The Thuilliers handled all colouring work on Méliès' films from 1897 to 1912. The studio's work on Méliès's films was international; for example, the American distribution company Selig Polyscope negotiated with Méliès to have its prints shipped to France to be coloured by the Thuilliers' workers.

The Thuillier studio was also employed by the major French film studio Pathé, from 1898 or earlier through around 1912. In 1906 the Thuilliers were in negotiations to work exclusively for Pathé, but called off the agreement when it was made clear that they would have to share authority with a Mme. Florimond, whose husband was a key employee there. Another customer was experimental film-maker Raoul Grimoin-Sanson, according to his memoirs, although these are known to be undependable.

The pioneering director Segundo de Chomón was not a client but was introduced to the Thuilliers' techniques of hand-colouring through his wife Julienne Mathieu. Mathieu (Mme. Chaumont or Chomón) had worked in the Thuillier workshop, as a supervisor according to some sources, as well as acting in silent movies. Chomón soon moved on to adding colour with stencils.

== Later life ==
Élisabeth Thuillier's health declined at the end of her life, she died on 7 July 1907. (Her cemetery plaque cites the year as 1904, apparently an error.) During the peak period of her film colouring work, Berthe Thuillier married a second husband, the lawyer Eugène Beaupuy; she was widowed sometime before 1922–24. At that point, she moved to Forceville-en-Vimeu, where both her parents were buried, and lived there until her death in 1947.

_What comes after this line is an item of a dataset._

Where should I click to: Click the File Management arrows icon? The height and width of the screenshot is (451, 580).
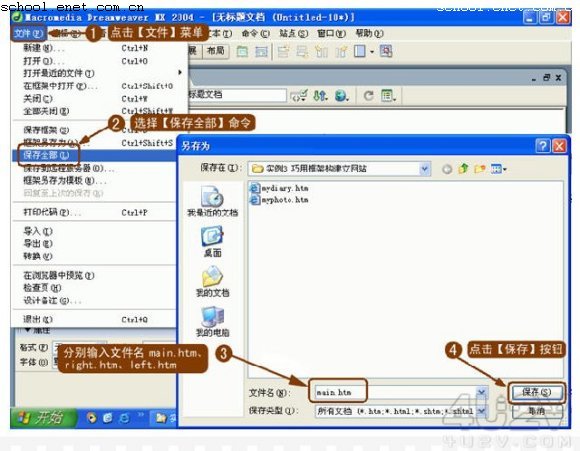coord(320,96)
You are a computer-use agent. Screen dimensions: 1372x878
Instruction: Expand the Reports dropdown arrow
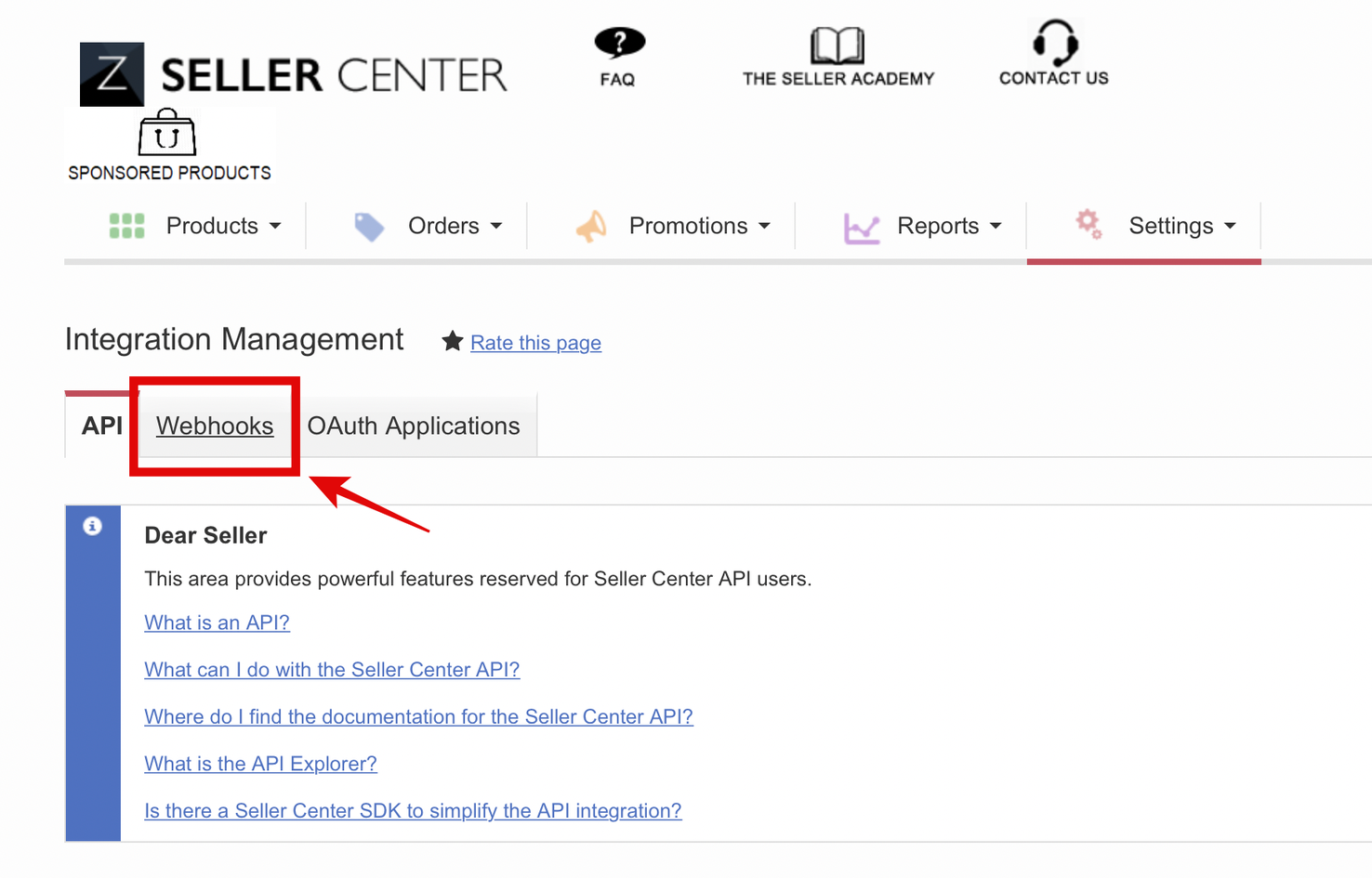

The Thuillier hand-painting method was a relatively slow, expensive way of colouring reels of film, and the world of cinema eventually moved towards using stencils instead of freehand colouring; this was more efficient for multiple copies. The last known Thuillier client was Georges Dufayel, whose department store the Grands Magasins Dufayel housed a cinema and other attractions. In her 1929 interview, Berthe Thuillier expressed regrets about the disappearance of her craft.

In December 1929, she was invited to a gala given in Méliès' honour at Salle Pleyel. Several films were shown, including A Trip to the Moon. For this event, "extremely delicate" colour restoration work was undertaken by two Thuillier "pupils", according to Cinéa magazine. (Records indicate that this colouring was handled by a Paris cinematographic laboratory, Ateliers Fantasia; the two women cited in the magazine may have worked for this studio and been trained by the Thuilliers, but they have not been identified.) Since the original negatives had been destroyed, the women removed the colour from old positive copies of the films, made new negatives, then new positives, and re-coloured those. (Thuillier remarked to the press that if she had had sufficient time, she would have done the work herself.) Méliès introduced her in his speech at the gala as an "eminent artist" who did her work with a "remarkable talent". The audience applauded and called "bravo".